# PROVIDED TEXT start

It was vital to us to release the film in October, during baby loss awareness month, with an emphasis on the 15th October, International Pregnancy and Infant Loss Awareness Day. We knew this would give us maximum opportunities for press and publicity.

The wonderful Tommy’s Baby Charity also offered their help and supporting during the release of the film, and we worked with Hannah Blake and Siobhan Gray who did so much to help us spread the word.

Multitude Media, Martin Myers, Hannah and I all met together in London in September to discuss a strategy and who would do what. I told them all I knew and linked them up to all the baby loss support groups and we all shared our contacts, knowledge and expertise to maximise our efforts in making as big a splash as we could with the film.

After the meeting Tommy’s shared lot’s of information about the film in their news letters and I wrote some blogs for them. Multitude prepared their press release and started to send this out to various newspapers, magazines, radio shows and television companies. Martin got to work on booking us into cinemas and I did all I can to contact everyone I could think of to help us.

Things were slow to start. Over the next few weeks we had an incredibly disappointing response from cinemas, who, as usual with this subject matter of stillbirth, shied away from screening Still Loved. Some sent a one line email saying things like: “There is no interest in this subject matter” which really annoyed me. I wrote a lot of emails back telling them why they were wrong. This changed things with some cinemas, but not others. Unfortunately, only 5 cinemas were brave enough to book the film directly. There were a couple of others that were interested but couldn’t program us until next year. We wanted to strike while we had our publicists on board so needed to make sure as many of them were in October as possible. The cinemas that booked us directly were Sheffield Showroom, Nottingham Broadway, London Picturehouse Central, Belfast Queen’s Theatre and Derby Quad. Big thanks to all of those cinemas for being brave enough to take a risk on the film.

 

Another company I had  met at Distribution Rewired were Ourscreen. This was an interesting new model where you book the cinema directly through them, and you have to sell a certain amount of tickets before a deadline. If you don’t sell them the screening gets cancelled. If you do sell them, it gets confirmed and goes ahead. We decided to book a lot of screenings through them as 5 cinemas weren’t enough for our tour. Working with Ourscreen was difficult at first, because no one really wants to buy a cinema ticket 4 or 6 weeks before a screening and trying to convince people was very difficult, so I wasn’t sure at first this was going to work.

Some of the cinemas only needed you to sell around 25 – 30 tickets. Others were much higher and one, Cardiff Vue required 97 tickets to be sold in advance, a crazy amount! So I pretty much lived on social media for the next few weeks, tweeting, facebooking, contacting as many useful organisations as possible to let them know about the screenings. Let me tell you one thing about Ourscreen: If you just book a cinema and leave it at that, nothing will happen. It will be cancelled. Expect to do an enormous amount of work promoting the screenings. For anyone that’s ran a successful crowdfunding campaign, it’s similar and as much hard work.

During this time we had a massive problem with the DCP (Digital Cinema Print) not being formatted properly and we had to keep having it remade to the right format for various cinemas. This swallowed up a big chunk of the budget that we were hoping to keep to be able to cover the 6 weeks I had to take off paid work to do the tour. The money was disappearing fast.

We also had to get the film classified at BBfc which again, which again is very expensive. You also have to have it classified for DVD and VOD as well. Note that if you can work with a charity and go through them, you can get a much lower rate. Tommy’s very kindly let us do this through them which saved us quite a chunk of money. So depending on the subject of your film, this could be an option for you.

# PROVIDED TEXT end
# MATERIAL PROVIDED start

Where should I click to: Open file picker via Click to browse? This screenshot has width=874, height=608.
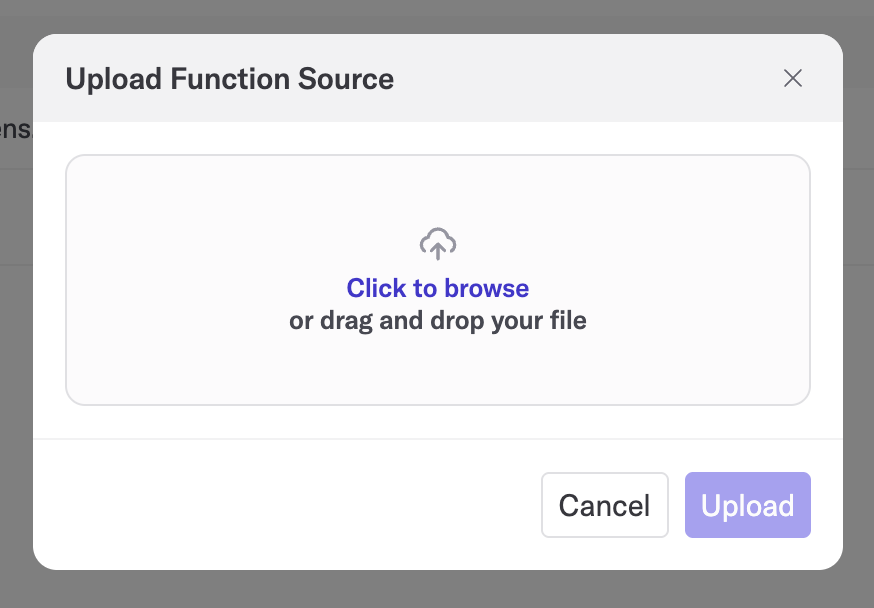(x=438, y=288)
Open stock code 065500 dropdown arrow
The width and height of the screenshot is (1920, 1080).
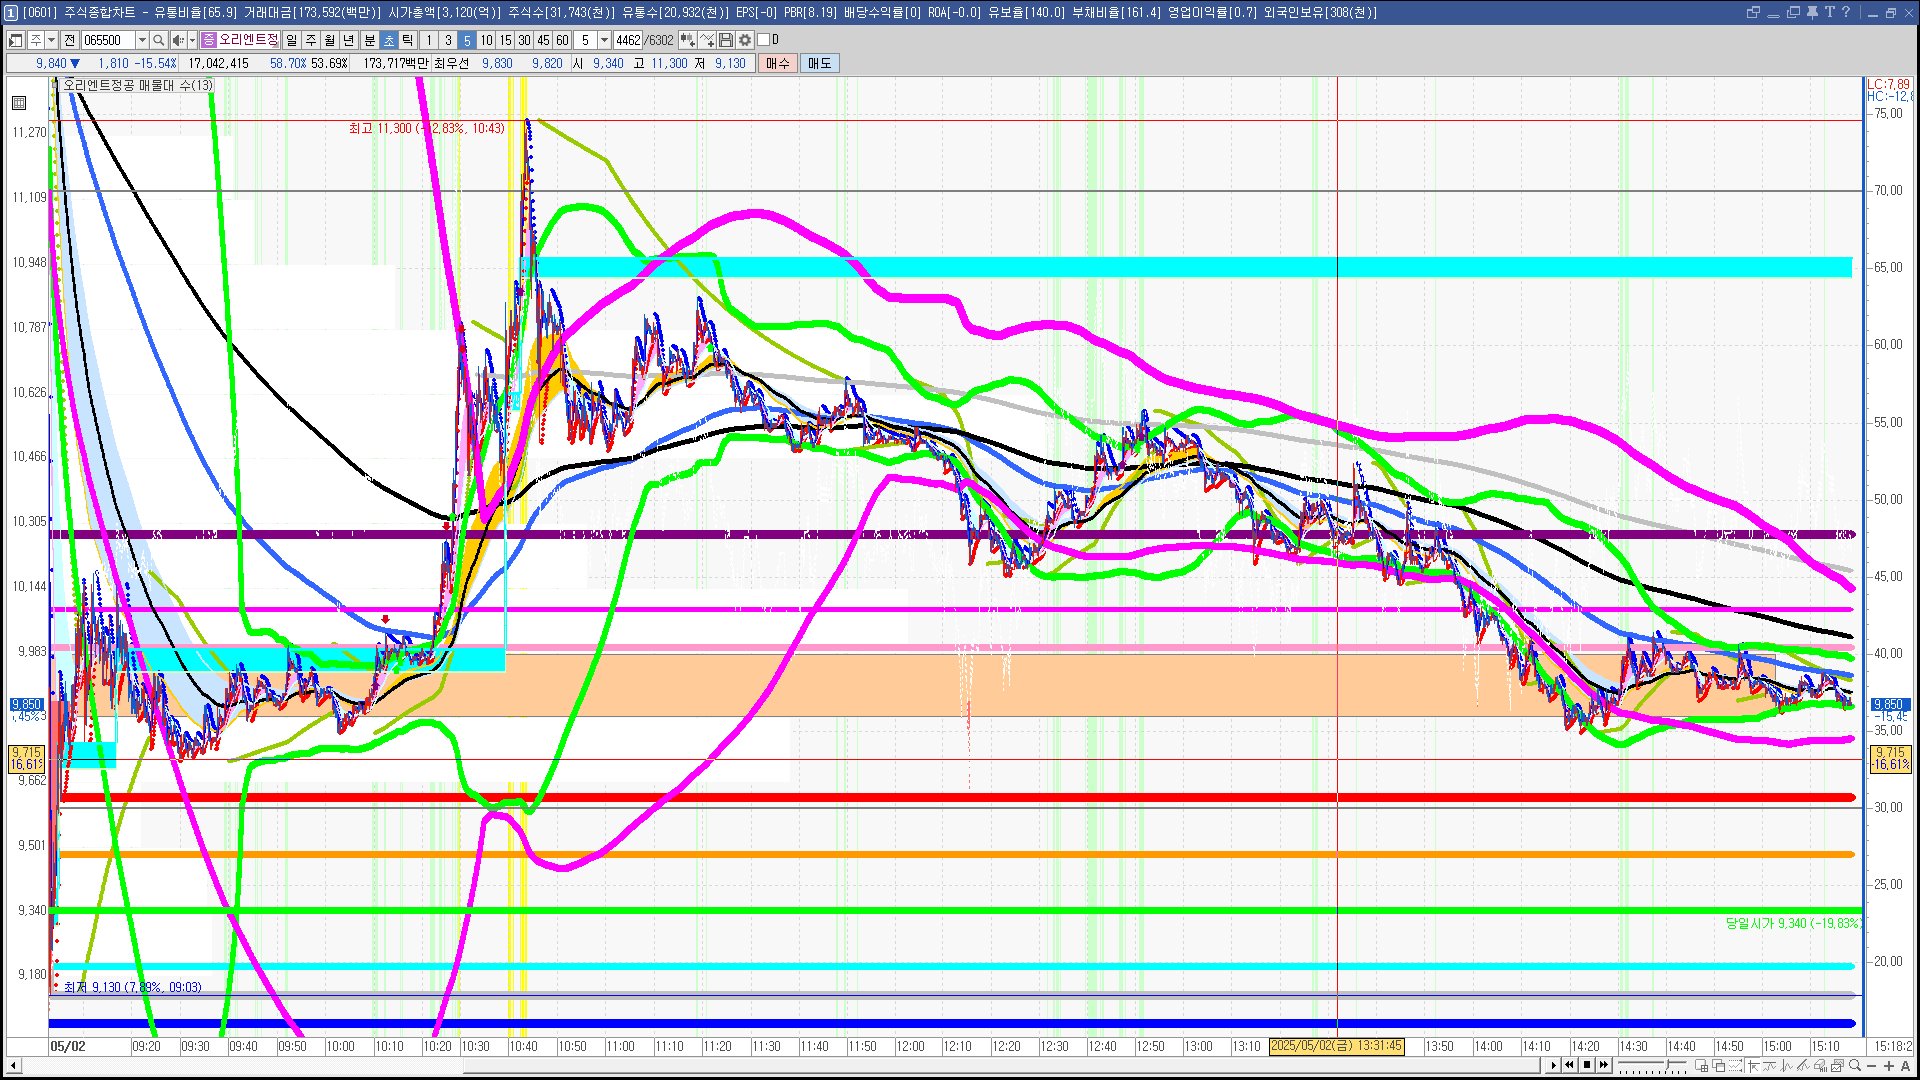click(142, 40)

# MATERIAL PROVIDED end

• GIVEN PROBLEM 1:
Answer these questions from the text on releasing Still Loved:
(a) On what date does International Pregnancy and Infant Loss Awareness Day fall?
(b) How many tickets did Cardiff Vue require to be sold in advance?
(c) Which charity let the filmmakers get the film classified through it at a lower rate?
• GIVEN PROBLEM 2: Quote the text on releasing Still Loved starting at "It was vital" and ending at "spread the word.".
The items play no part in the tasks.

• SOLUTION 1:
(a) The 15th of October
(b) 97 tickets
(c) Tommy's

• SOLUTION 2:
It was vital to us to release the film in October, during baby loss awareness month, with an emphasis on the 15th October, International Pregnancy and Infant Loss Awareness Day. We knew this would give us maximum opportunities for press and publicity.

The wonderful Tommy’s Baby Charity also offered their help and supporting during the release of the film, and we worked with Hannah Blake and Siobhan Gray who did so much to help us spread the word.